Future Capital Requirements and Resources: The Corporation anticipates investing a total of approximately $4 billion, excluding additional acquisitions, if any, in capital and exploratory expenditures during 2007. The Corporation expects that it will fund its 2007 operations, including capital expenditures, dividends, pension contributions and required debt repayments, with existing cash on-hand, cash flow from operations and its available credit facilities.
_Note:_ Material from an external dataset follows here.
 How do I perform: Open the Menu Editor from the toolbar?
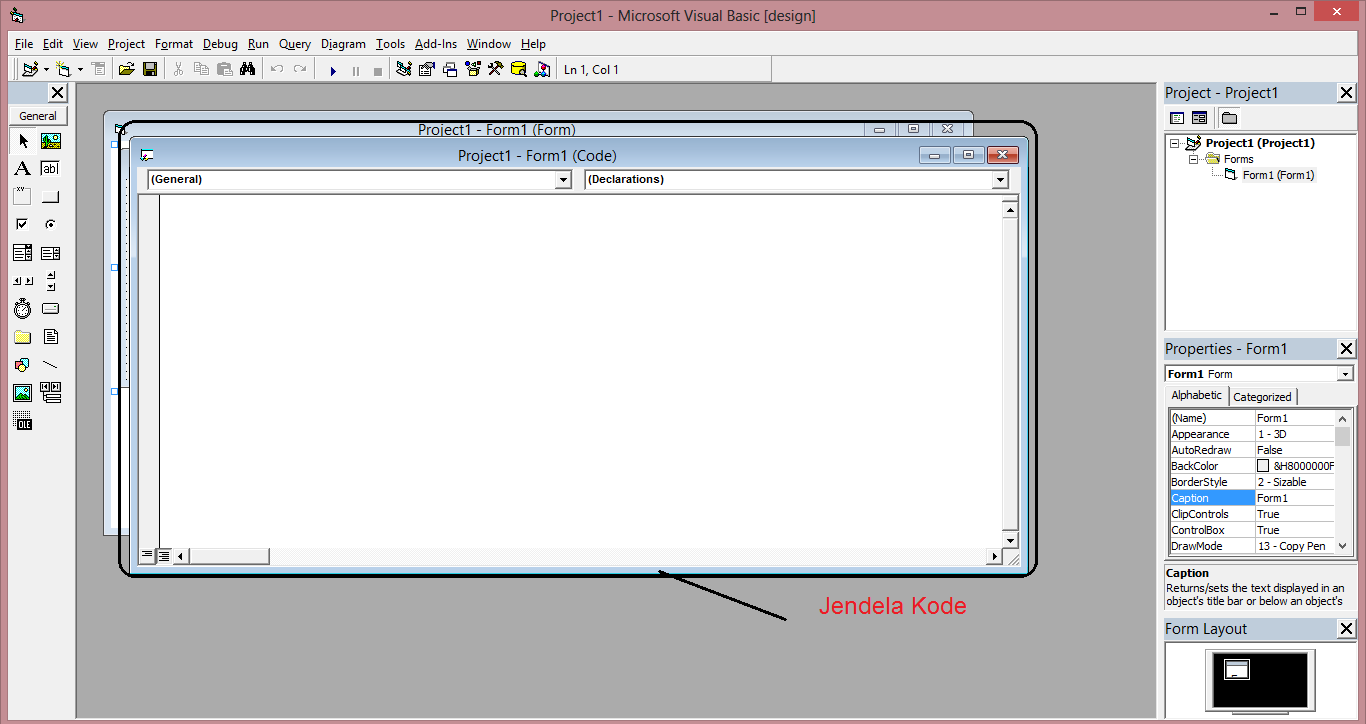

     At March 31, 2007, the Corporation has $2,477 million of available borrowing capacity under its $3 billion syndicated revolving credit facility maturing in May 2011. Outstanding borrowings under the revolving credit facility were $522 million at March 31, 2007 ($300 million at December 31, 2006). In addition, at March 31, 2007, the Corporation had $126 million in outstanding borrowings under its 364-day asset-backed credit facility ($318 million at December 31, 2006). This borrowing and outstanding letters of credit under this facility were collateralized by approximately $1,260 million of Marketing and Refining accounts receivable. These receivables are not available to pay the general obligations of the Corporation before satisfaction of the Corporation’s obligations under the asset-backed credit facility. During the first quarter of 2007, the Corporation borrowed $350 million under a short-term committed credit facility. Balances outstanding under the 364-day asset-backed facility and the short-term committed credit facility were classified as long term at March 31, 2007, based on the Corporation’s available capacity under its $3 billion revolving credit facility.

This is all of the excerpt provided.